Monday, March 19, 2012

DuQu Mystery Language Solved With the Help of Crowdsourcing

Via Wired.com (Threat Level) -

A group of researchers who recently asked the public for help in figuring out a mysterious language used in the DuQu virus have solved the puzzle, thanks to crowdsourcing help from programmers who wrote in to offer suggestions and clues.

The language, which DuQu used to communicate with command-and-control servers, turns out to be a special type of C code compiled with the Microsoft Visual Studio Compiler 2008.

Researchers at Kaspersky Lab, who put out the call for help two weeks ago after failing to figure out the language on their own, said they received more than 200 comments to a blog post they wrote seeking help, and more than 60 direct emails from programmers and others who made suggestions.

[...]

Most commenters who wrote in response to Kaspersky’s plea thought the code was a variant of LISP, but the reader who led them in the right direction was a commenter who identified himself as Igor Skochinsky and wrote in a thread posted to Reddit.com that he was certain the code was generated with the Microsoft Visual Studio Compiler and offered some cogent reasons why he believed this. Two other people who sent Kaspersky direct emails made crucial contributions when they suggested that the code appeared to be generated from a custom object-oriented C dialect — referred to as OO C — using special extensions.

This led the researchers to test various combinations of compiler and source codes over a few days until they found the right combination that produced binary that matched the style in DuQu.
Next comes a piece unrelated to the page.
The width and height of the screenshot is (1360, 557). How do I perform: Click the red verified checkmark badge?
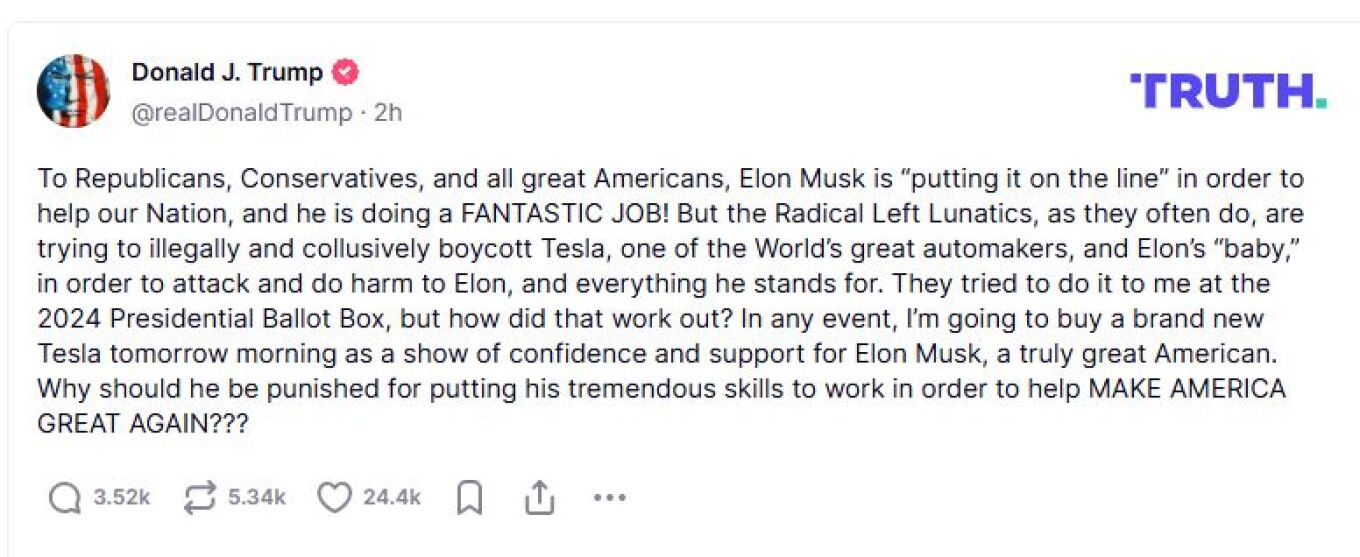[345, 73]
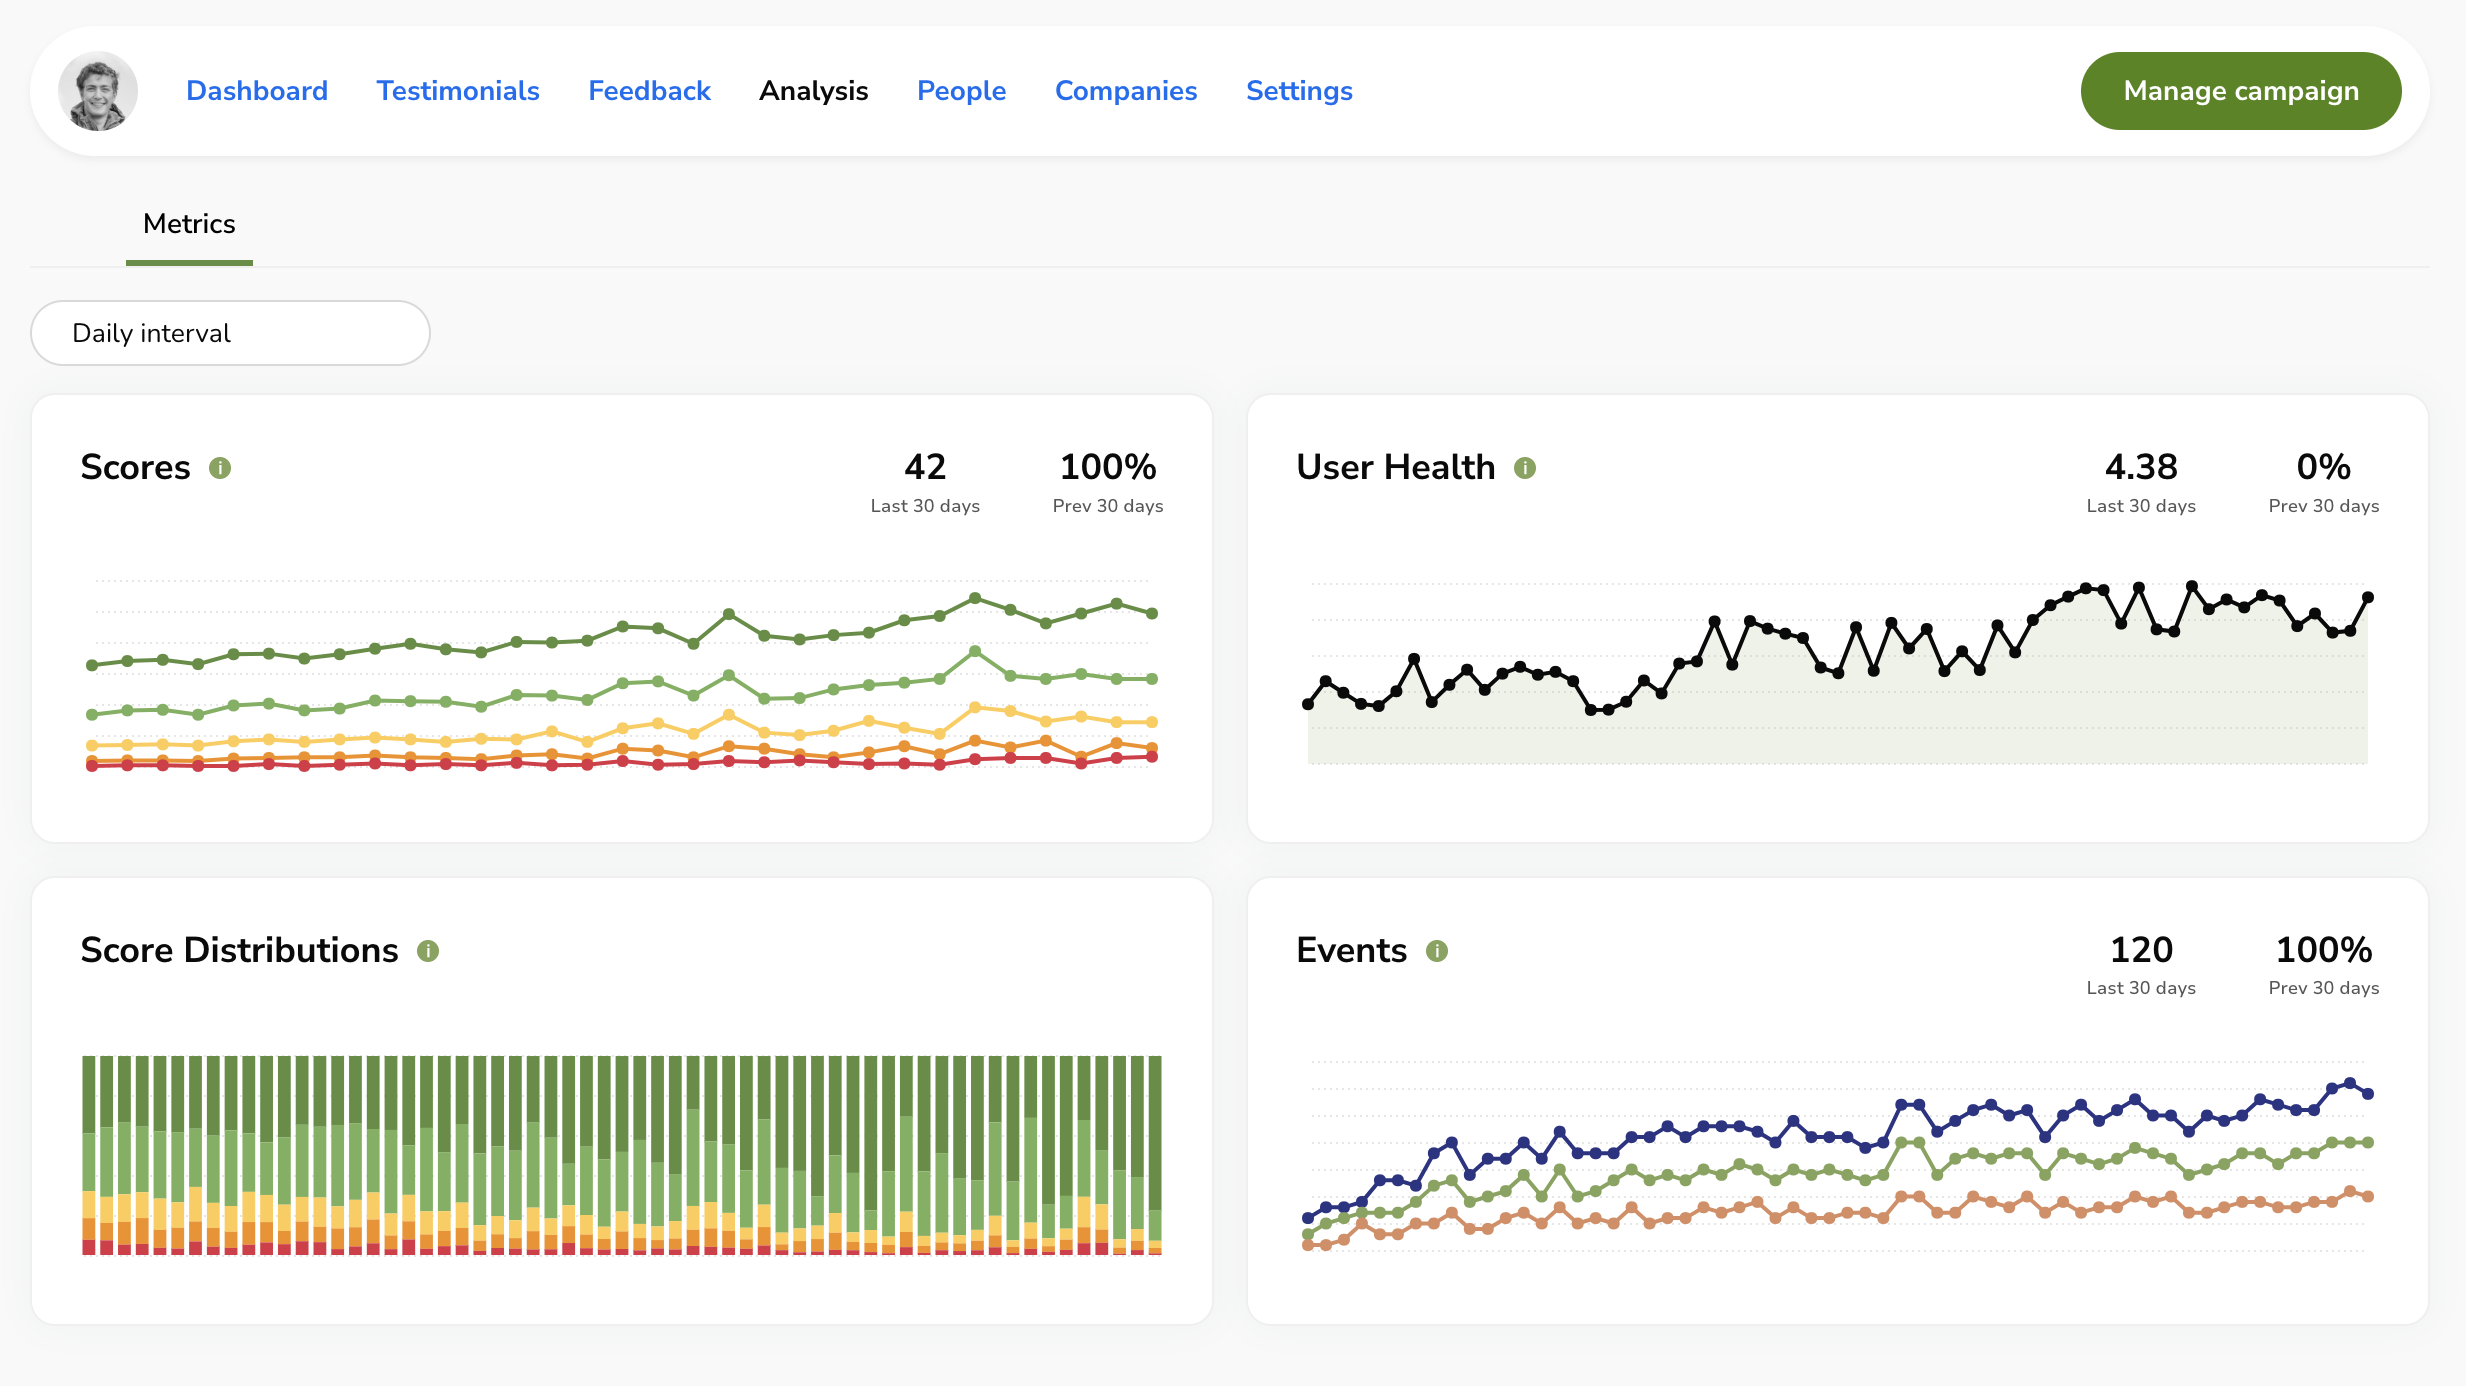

The magic combination was C code compiled with Microsoft Visual Studio Compiler 2008 using options 01 and Ob1 in the compiler to keep the code small.

“Visual C can optimize for speed and it can optimize for size, or it can do some kind of balance between the two,” says Costin Raiu, director of Kaspersky’s Global Research and Analysis Team. “But they wanted obviously the smallest possible size of code” to get it onto victim machines via an exploit.

[...]

It suggests that whoever coded this part of DuQu was conservative, precise, and wanted 100 percent assurance that the code would work the way they wanted it to work.

But there was one other reason DuQu’s old-school programmers might have preferred C over C++ – its versatility. When C++ was initially developed, it was not standardized and wouldn’t compile in every compiler. C was more flexible. DuQu was delivered to Windows machines using a Microsoft Word zero-day exploit. But Raiu thinks DuQu’s programmers might have chosen C because they wanted to make sure that their code could be compiled with any compiler on any platform, suggesting they were thinking ahead to other ways in which their code might be used.

“Obviously when you create such a complex espionage tool, you take into account that maybe some day you will run it on servers, maybe you will want to run it on mobile phones or God knows what other devices, so you just want to make sure your code will work everywhere,” he says.